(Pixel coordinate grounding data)
◇ ◇ ◇ ◇ ◇

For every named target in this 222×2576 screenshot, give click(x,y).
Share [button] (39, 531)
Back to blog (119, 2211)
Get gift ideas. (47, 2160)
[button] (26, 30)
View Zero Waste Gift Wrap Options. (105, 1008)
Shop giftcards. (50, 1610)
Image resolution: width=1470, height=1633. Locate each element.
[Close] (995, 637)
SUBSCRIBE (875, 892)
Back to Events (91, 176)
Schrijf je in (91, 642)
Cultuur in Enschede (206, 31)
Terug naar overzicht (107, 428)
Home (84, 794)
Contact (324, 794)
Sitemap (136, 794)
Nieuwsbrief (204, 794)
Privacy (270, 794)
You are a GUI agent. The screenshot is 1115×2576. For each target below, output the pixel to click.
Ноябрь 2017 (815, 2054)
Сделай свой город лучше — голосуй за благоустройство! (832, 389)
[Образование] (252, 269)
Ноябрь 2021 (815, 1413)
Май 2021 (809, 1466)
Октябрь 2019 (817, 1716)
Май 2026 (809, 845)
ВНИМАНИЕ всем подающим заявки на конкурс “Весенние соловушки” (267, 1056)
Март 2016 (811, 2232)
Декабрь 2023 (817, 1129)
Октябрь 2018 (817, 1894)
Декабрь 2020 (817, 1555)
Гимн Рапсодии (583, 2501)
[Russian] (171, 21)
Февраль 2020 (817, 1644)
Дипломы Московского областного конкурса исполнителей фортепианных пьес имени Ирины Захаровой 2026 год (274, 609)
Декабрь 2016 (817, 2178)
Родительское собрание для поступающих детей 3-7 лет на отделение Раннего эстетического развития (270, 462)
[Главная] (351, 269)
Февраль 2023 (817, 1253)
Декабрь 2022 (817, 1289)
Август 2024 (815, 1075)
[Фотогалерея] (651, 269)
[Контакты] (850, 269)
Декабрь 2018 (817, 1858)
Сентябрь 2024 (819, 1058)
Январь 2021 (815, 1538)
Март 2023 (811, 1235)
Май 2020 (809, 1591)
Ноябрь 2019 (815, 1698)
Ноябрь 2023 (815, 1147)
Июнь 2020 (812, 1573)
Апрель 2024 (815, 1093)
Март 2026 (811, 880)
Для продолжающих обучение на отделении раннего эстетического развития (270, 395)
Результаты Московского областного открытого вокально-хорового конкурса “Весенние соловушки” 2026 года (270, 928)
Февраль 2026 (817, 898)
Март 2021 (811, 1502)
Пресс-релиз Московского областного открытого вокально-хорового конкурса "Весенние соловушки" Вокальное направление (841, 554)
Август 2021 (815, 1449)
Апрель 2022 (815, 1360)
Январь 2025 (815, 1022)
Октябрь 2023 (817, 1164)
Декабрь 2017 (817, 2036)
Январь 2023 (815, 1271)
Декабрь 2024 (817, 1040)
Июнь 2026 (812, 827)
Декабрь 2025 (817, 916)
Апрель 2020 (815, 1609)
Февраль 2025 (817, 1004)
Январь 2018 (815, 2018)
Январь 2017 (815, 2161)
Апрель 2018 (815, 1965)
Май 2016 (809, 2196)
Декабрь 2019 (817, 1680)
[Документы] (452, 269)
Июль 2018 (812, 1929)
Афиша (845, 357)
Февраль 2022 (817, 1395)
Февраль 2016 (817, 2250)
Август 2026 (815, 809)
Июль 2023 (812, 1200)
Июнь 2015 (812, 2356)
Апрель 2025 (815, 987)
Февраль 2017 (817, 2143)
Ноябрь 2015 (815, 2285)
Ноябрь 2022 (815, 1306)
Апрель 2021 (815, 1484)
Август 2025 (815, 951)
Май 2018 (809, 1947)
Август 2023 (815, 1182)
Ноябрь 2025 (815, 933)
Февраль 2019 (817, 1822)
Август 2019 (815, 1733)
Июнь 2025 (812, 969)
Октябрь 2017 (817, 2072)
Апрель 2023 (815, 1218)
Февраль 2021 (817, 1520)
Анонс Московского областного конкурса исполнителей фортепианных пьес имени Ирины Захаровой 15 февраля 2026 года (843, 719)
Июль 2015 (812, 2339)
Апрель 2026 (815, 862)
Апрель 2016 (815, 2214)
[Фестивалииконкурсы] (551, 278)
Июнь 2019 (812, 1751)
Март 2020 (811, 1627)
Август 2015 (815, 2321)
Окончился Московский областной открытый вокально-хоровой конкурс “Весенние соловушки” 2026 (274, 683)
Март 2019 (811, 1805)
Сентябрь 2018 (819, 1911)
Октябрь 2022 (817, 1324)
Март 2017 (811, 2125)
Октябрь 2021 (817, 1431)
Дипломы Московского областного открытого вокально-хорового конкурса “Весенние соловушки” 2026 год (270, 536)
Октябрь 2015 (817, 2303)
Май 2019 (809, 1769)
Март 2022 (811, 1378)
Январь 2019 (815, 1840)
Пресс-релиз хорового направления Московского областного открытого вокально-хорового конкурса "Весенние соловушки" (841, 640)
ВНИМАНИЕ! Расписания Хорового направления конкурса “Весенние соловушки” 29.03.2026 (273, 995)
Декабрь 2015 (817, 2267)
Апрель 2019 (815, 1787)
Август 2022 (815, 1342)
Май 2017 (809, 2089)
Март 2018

◇ ◇ ◇ ◇ ◇

Action item:
Transcribe, exactly and without additions, the lines of the records above, beginning with the line that contains "Март 2021 (811, 1502)" and ending with the line that contains "Август 2015 (815, 2321)", both included.

Written answer:
Март 2021 (811, 1502)
Пресс-релиз Московского областного открытого вокально-хорового конкурса "Весенние соловушки" Вокальное направление (841, 554)
Август 2021 (815, 1449)
Апрель 2022 (815, 1360)
Январь 2025 (815, 1022)
Октябрь 2023 (817, 1164)
Декабрь 2017 (817, 2036)
Январь 2023 (815, 1271)
Декабрь 2024 (817, 1040)
Июнь 2026 (812, 827)
Декабрь 2025 (817, 916)
Апрель 2020 (815, 1609)
Февраль 2025 (817, 1004)
Январь 2018 (815, 2018)
Январь 2017 (815, 2161)
Апрель 2018 (815, 1965)
Май 2016 (809, 2196)
Декабрь 2019 (817, 1680)
[Документы] (452, 269)
Июль 2018 (812, 1929)
Афиша (845, 357)
Февраль 2022 (817, 1395)
Февраль 2016 (817, 2250)
Август 2026 (815, 809)
Июль 2023 (812, 1200)
Июнь 2015 (812, 2356)
Апрель 2025 (815, 987)
Февраль 2017 (817, 2143)
Ноябрь 2015 (815, 2285)
Ноябрь 2022 (815, 1306)
Апрель 2021 (815, 1484)
Август 2025 (815, 951)
Май 2018 (809, 1947)
Август 2023 (815, 1182)
Ноябрь 2025 (815, 933)
Февраль 2019 (817, 1822)
Август 2019 (815, 1733)
Июнь 2025 (812, 969)
Октябрь 2017 (817, 2072)
Апрель 2023 (815, 1218)
Февраль 2021 (817, 1520)
Анонс Московского областного конкурса исполнителей фортепианных пьес имени Ирины Захаровой 15 февраля 2026 года (843, 719)
Июль 2015 (812, 2339)
Апрель 2026 (815, 862)
Апрель 2016 (815, 2214)
[Фестивалииконкурсы] (551, 278)
Июнь 2019 (812, 1751)
Март 2020 (811, 1627)
Август 2015 (815, 2321)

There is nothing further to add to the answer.